Coincidence Detector Setup for Simultaneous PET/MR
Since the previous tests demonstrated good performance of the optimized LSO-APD PET
detector, even when operated simultaneously with the MR, two PET detector modules
were mounted with a distance of 69 mm between the crystal block surfaces on a gantry
made of PMMA (Fig 3) and set-up in coincidence to allow the acquisition of PET data.

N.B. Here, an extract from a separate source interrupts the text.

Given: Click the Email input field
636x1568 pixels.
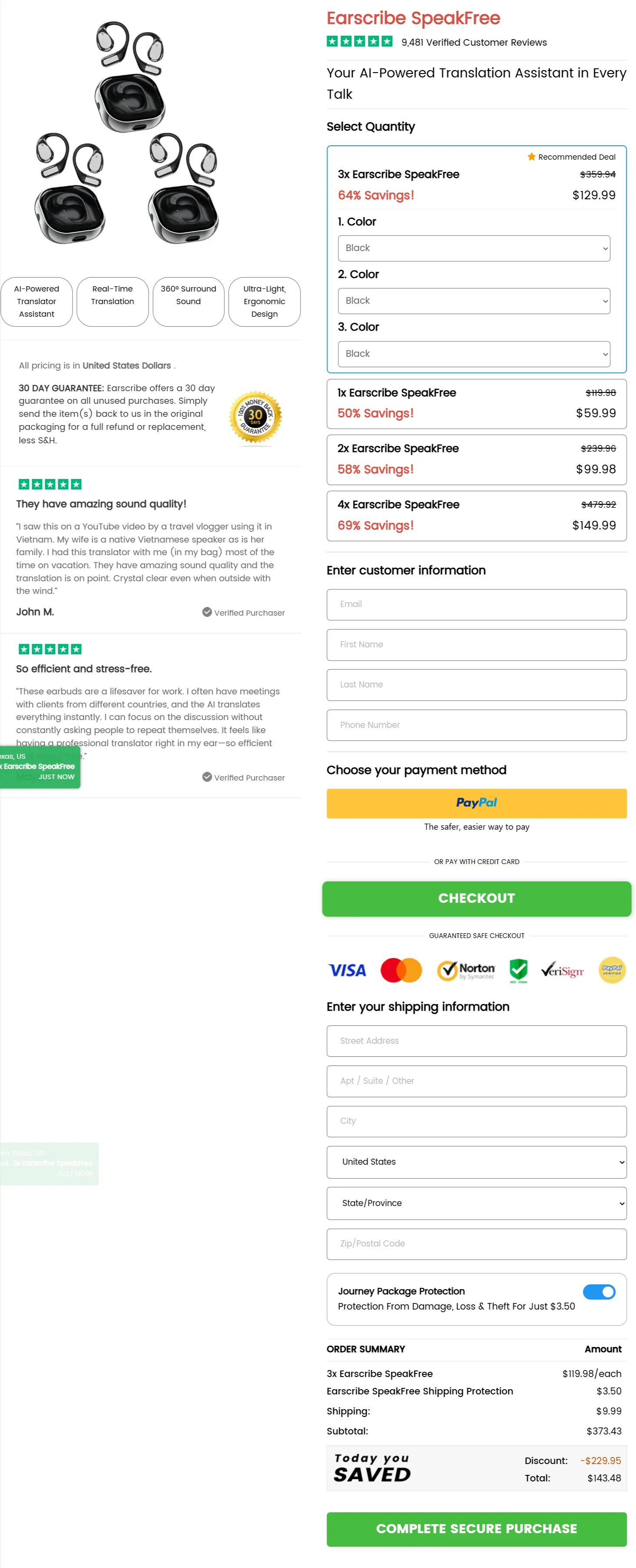Looking at the screenshot, I should pyautogui.click(x=476, y=604).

The gantry had an inner diameter of 60 mm to hold the micro imaging RF-probe and an
outer diameter of 200 mm to fit inside the BG-A 20 gradient set of the MR scanner. The
signal processing was similar to the single detector set-up. Coincidences (12 ns time
window) were generated by feeding the fast summed analog output signal of each
detector block into a CFD (CFD 103, PSI, Switzerland) and both CFD outputs into a
coincidence unit (LRS 466, LeCroy, USA) triggering the 8 channel DAQ board. Setup
was prepared by one author (M.S.J).
PET imaging was performed by rotating the object using a step and shoot acquisition with
12 projections over 180°. After acquisition, all data were sorted into a sinogram and each
projection was normalized and corrected for decay by scaling the respective sinogram
values. Normalization data were gained by acquiring coincidence data from a flood
source phantom with 22 x 22 x 1 mm³ inner dimensions and filled with 20 MBq of
18F
which was placed in between the detectors. The normalized PET emission sinogram data
were reconstructed without further corrections using standard filtered back projection (cutoff frequency 0.5) into a 128 x 128 matrix. The images were post smoothed with a
12/27
2.5 mm (FWHM) Gaussian filter. Imaging was performed by two authors working together
(M.S.J and S.S)
Simultaneous [18F] FDG PET and MR Imaging of a Mouse Head
All animal experiments were performed according the guidelines of the University of
Tübingen for the use of living and dead animals in scientific studies and the German law
for the protection of animals. One female C57BL/6 mouse was intravenously injected with
200 MBq [18F] FDG and sacrificed 45 minutes after tracer uptake. Since the simultaneous
PET/MR measurements were carried out outside the University at Bruker BioSpin in
Ettlingen, Germany, federal regulations limited the maximum amount of activity handled
at their site. Thus, only the mouse head was transported to the company’s site having a
remaining activity of about 8 MBq at the start of the scan (4 h post injection). The head of
the mouse was placed in the 19 mm axial FOV of the PET scanner. A total of 12
projections with 6 min duration each were acquired. During each projection, coronal MR
images were acquired using a FLASH imaging sequence (TR = 394 ms, TE = 5.9 ms, Flip
Angle 40°, 6 Averages, 1 mm slice thickness, 256 x 256 pixels, 6 min acquisition time).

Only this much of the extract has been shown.